Tamil Nadu prides itself on its political theatre. From M.G. Ramachandran to Jayalalithaa, film stars have long strutted off the silver screen and into the Secretariat, converting charisma into votes with little more than a raised eyebrow or a wave of the hand. But the tragedy in Karur where nearly 40 people were crushed to death and more than 50 injured in a stampede at actor Joseph Vijay’s Tamilaga Vettri Kazhagam (TVK) rally, is not political spectacle. It is sheer negligence masquerading as mass mobilisation. It deserves censure in the strongest possible terms.


Nine children and 17 women were among the dead. The youngest victim was two years old. Vijay, the star whose halo drew the crowds, arrived six hours late. By then the restless masses, sardined together in a venue never designed to hold them, had swelled into a dangerous frenzy. When the actor finally appeared, he chose not solemn words of gratitude but the theatrical flourish of tossing water bottles into the crowd. Moments later, lives were lost in the crush.


The state government, led by M.K. Stalin, has rushed to contain the fallout. Hospitals were mobilised with rare efficiency, in contrast to the state’s sluggish response to the Kallakurichi hooch tragedy earlier this year, which killed over 60. Clearly, the administration sees political opportunity in aligning itself against Vijay’s fledgling party. Yet its readiness to scapegoat the star should not obscure its own culpability. Tamil Nadu’s police were on duty that night. The administration authorised the rally. Both failed catastrophically in their duty to protect lives.


Hard questions need to be asked here. Why was a mass gathering permitted without adequate safety protocols? Why were there no restrictions on numbers, no meaningful crowd control, no emergency exits? Why was the star politician allowed to arrive so late, fanning restlessness into panic?

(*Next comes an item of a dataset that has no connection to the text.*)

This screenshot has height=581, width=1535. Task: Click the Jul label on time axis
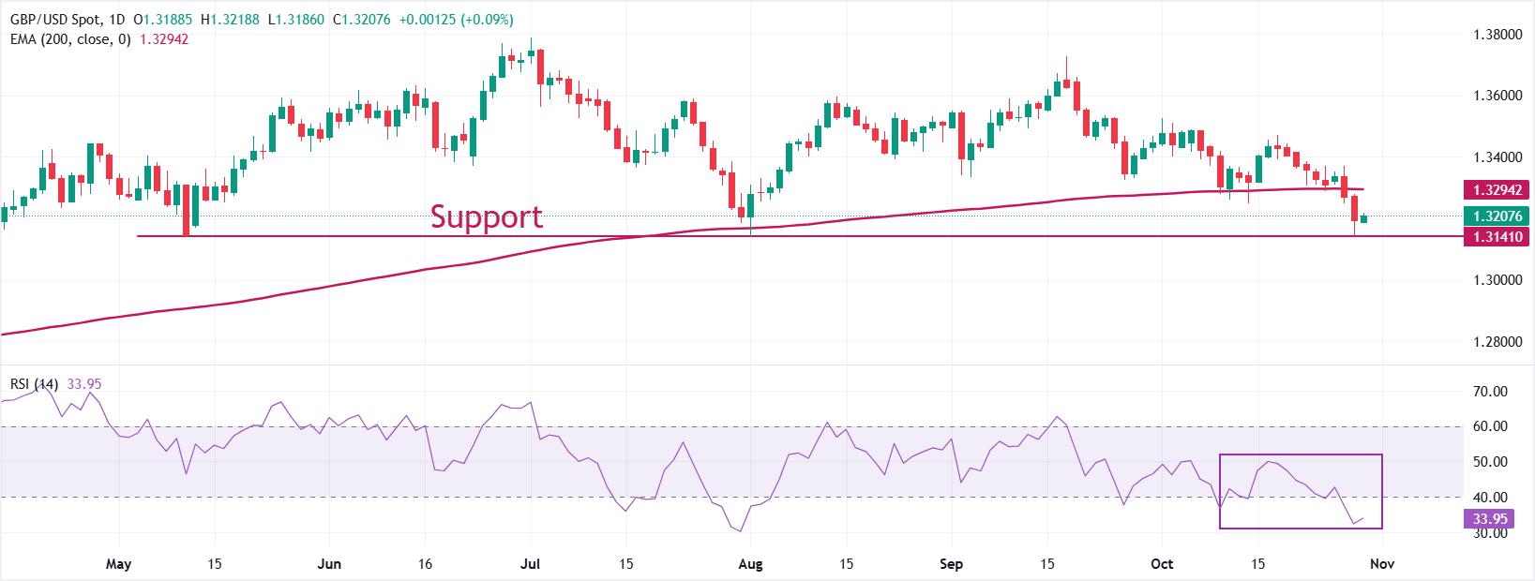point(531,564)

The political culture of the State bears a fair amount of blame for this. Tamil Nadu’s electorate has long blurred the line between cinema and politics. Crowds do not attend rallies merely to hear speeches but to worship their demi-gods. Politicians encourage this theatre, choreographing entrances like box-office openings, stoking anticipation with long delays and equating adulation with loyalty.

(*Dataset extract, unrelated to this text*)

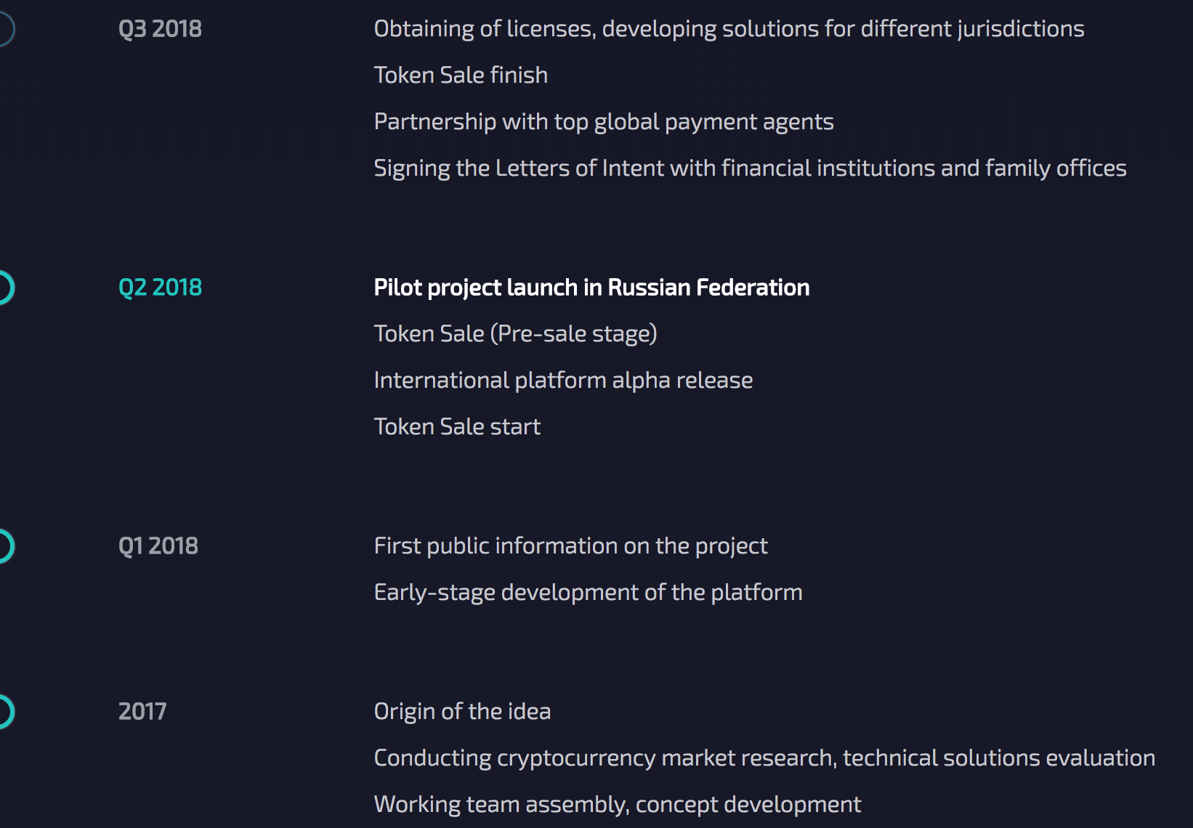
Task: Click the 'Signing the Letters of Intent' line
Action: click(750, 169)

Nor should the media escape censure. Commentators who screamed themselves hoarse during the 2021 Kumbh Mela stampede, demanding Uttar Pradesh’s chief minister resign, now remain curiously muted. Their silence betrays the double standards that corrode Indian journalism.

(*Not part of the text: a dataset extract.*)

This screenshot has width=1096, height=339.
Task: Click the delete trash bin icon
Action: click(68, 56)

Tamil Nadu’s history suggests voters are forgiving of their idols. But a man who presides over the needless deaths of 39 citizens at his very first major rally has shown himself unfit for public responsibility. No apology or compensation will erase the fact that his vanity project cost children their lives.


Ultimately, the blame lies not only with one star, but with a system that prizes theatre over safety. Tamil Nadu is once again reminded that politics is not cinema. In cinema, chaos is scripted. In politics, it kills.